Heart of the Matter
But it is a different story when my family is in town. In fact, the last thing I said to Nick this afternoon when he told me he had “to run into the hospital for a few minutes” was, “Please don’t be late.”
    He nodded, seemingly understanding all the nuances of the instruction—that for one, we don’t want to give my mother ammunition to prove her point about his life taking precedence over mine. And for another, although I adore my older brother, Dex, and am very close to my sister-in-law, Rachel, I am sometimes a little jealous of, if not sickened by, what I perceive to be their perfect marriage and can’t help using them as a yardstick of our relationship.
    On paper, the four of us have much in common. Like Nick, Dex has a stressful job, working demanding hours as an investment banker at Goldman Sachs, while Rachel, too, gave up her legal career once she had children, first working part-time, then quitting altogether.
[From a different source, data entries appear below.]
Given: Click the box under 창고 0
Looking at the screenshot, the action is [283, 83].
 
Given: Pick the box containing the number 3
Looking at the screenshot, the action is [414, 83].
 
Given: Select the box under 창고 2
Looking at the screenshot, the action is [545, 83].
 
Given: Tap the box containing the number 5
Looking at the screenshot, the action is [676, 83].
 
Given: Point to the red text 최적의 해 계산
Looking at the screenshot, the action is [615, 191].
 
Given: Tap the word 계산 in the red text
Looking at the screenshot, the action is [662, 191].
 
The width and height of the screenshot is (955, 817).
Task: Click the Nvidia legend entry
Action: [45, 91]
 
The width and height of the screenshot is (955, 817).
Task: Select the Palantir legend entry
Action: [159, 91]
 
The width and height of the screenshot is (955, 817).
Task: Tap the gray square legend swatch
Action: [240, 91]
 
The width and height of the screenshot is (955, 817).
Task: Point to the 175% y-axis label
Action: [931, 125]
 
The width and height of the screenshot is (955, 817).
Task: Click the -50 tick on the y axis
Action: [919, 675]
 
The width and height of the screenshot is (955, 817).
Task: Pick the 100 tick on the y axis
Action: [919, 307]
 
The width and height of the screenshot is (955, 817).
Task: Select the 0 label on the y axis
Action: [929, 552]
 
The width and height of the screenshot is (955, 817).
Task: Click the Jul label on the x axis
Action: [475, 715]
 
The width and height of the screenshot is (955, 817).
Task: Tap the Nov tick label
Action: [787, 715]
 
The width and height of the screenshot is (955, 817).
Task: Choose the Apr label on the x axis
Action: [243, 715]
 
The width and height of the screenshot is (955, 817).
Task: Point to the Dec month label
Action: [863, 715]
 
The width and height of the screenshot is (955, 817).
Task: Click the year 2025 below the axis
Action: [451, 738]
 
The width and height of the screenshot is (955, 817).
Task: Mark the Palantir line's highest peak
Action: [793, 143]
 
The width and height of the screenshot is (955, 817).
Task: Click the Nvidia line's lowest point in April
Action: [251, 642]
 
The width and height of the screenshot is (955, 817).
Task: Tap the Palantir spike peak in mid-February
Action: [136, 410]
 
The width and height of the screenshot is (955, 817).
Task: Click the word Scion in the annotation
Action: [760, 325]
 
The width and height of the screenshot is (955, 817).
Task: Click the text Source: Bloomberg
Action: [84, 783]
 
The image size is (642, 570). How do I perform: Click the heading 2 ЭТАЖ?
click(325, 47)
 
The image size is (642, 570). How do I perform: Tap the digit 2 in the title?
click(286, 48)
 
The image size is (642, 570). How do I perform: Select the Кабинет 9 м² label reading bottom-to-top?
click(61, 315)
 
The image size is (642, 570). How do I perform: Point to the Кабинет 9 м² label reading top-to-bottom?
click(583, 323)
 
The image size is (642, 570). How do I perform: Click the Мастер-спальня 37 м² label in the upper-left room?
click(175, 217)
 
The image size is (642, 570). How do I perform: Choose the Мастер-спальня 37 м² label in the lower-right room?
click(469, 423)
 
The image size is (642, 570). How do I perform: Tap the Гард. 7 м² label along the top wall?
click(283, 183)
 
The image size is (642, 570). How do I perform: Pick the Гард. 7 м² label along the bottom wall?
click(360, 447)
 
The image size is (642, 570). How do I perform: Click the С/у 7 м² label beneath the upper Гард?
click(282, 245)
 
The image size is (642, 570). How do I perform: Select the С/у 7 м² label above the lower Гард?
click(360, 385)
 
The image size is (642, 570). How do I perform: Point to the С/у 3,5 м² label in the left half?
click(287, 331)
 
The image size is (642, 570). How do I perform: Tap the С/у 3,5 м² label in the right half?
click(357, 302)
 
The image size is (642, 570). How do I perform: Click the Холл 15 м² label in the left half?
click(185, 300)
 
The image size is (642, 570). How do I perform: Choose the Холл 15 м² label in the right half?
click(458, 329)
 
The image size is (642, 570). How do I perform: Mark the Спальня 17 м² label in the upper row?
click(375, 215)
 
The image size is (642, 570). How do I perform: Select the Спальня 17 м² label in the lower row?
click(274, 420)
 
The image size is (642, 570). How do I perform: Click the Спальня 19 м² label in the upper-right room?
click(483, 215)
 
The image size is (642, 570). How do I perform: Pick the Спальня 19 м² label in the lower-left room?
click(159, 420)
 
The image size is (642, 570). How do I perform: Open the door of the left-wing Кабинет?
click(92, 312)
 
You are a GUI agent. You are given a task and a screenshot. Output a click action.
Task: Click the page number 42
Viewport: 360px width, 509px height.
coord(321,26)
They also have two children—Julia and Sarah (ages seven and four)—and like the dynamic in our house, Dex defers to Rachel when it comes to parenting and discipline (which, interestingly, does not rile my mother as it does when Nick takes a background role; to the contrary, she has occasionally accused Rachel of expecting too much of Dex).
    But the most striking thing my brother and I share is our relationship history, as he, too, broke his engagement mere days before his wedding. It’s crazy, really: two siblings born two years apart, both canceling weddings, also two years apart—a fact that any psychiatrist would have a field day analyzing and likely attributing to our parents’ own split. Dex believes this is the reason for their incredible support both times around; they lost thousands of dollars in wedding deposits and must have been embarrassed in front of their more traditional friends, but they seemed to believe it was a small price to pay for making sure their children got it right on their first try. Still, the joint scandals scored us some rather ruthless ribbing from my mother, who felt the need to give us both the woolliest, thickest socks for Christmas—for our cold feet, naturally. In addition, we had to endure her endless advice that we not marry on the rebound. To which Dex, in his analytical way, argued that he could more readily identify “the one” on the heels of “the wrong one”—and that he was absolutely sure about Rachel. And which I simply rebutted with a straightforward: “Butt out, Mom.”
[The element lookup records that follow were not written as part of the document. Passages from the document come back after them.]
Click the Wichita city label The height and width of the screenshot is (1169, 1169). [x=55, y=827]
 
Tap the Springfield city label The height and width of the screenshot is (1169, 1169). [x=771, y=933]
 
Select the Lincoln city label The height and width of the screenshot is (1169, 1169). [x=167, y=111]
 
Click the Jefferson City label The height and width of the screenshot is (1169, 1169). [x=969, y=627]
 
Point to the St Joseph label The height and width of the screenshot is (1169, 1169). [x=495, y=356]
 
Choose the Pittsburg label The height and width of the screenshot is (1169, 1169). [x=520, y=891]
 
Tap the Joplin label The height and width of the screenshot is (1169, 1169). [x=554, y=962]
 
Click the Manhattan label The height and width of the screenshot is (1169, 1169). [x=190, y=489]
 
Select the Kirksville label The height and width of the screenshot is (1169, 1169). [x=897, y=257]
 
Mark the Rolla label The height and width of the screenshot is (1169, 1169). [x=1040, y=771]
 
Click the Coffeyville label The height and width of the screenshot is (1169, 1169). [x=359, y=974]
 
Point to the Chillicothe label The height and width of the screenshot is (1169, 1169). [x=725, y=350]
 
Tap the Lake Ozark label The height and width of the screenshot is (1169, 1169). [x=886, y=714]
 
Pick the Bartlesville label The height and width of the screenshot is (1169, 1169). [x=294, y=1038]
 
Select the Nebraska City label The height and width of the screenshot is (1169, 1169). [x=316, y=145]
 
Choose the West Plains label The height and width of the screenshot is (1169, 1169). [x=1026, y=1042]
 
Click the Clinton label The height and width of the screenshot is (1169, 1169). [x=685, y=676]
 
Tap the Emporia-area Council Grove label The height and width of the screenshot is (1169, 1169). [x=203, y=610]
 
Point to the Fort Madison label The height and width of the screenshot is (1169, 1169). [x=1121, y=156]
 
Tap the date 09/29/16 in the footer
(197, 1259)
    As an aside, though, Dex’s situation was far more scandalous as Rachel was actually friends with my brother’s former fiancée— childhood friends, in fact. Moreover, I am fairly certain there was some cheating involved. This suspicion has never been confirmed, but occasionally Dex and Rachel will let a detail of their early days slip, and Nick and I will exchange a knowing glance. Not that these circumstances really matter at this point, years into their marriage, other than the fact that I think a shady genesis puts a greater burden on a relationship. In other words, if two people have an affair, they’d better stay together. If they do, they have this romantic “we were meant to be” story and a certain degree of exculpation for their sin; if they don’t, they are just a couple of cheaters.
    So far, Dex and Rachel fall squarely in the former camp, still sickeningly in love after all these years. Beyond this, they are truly best friends in a way that Nick and I simply are not. For one, they do absolutely everything together—go to the gym, read the paper, watch all the same television shows and movies, eat breakfast, dinner, and sometimes even lunch together, and, remarkably, go to bed at the same time every night. In fact, I once heard Dex say that he has trouble falling asleep without Rachel—and that they never go to bed angry at one another.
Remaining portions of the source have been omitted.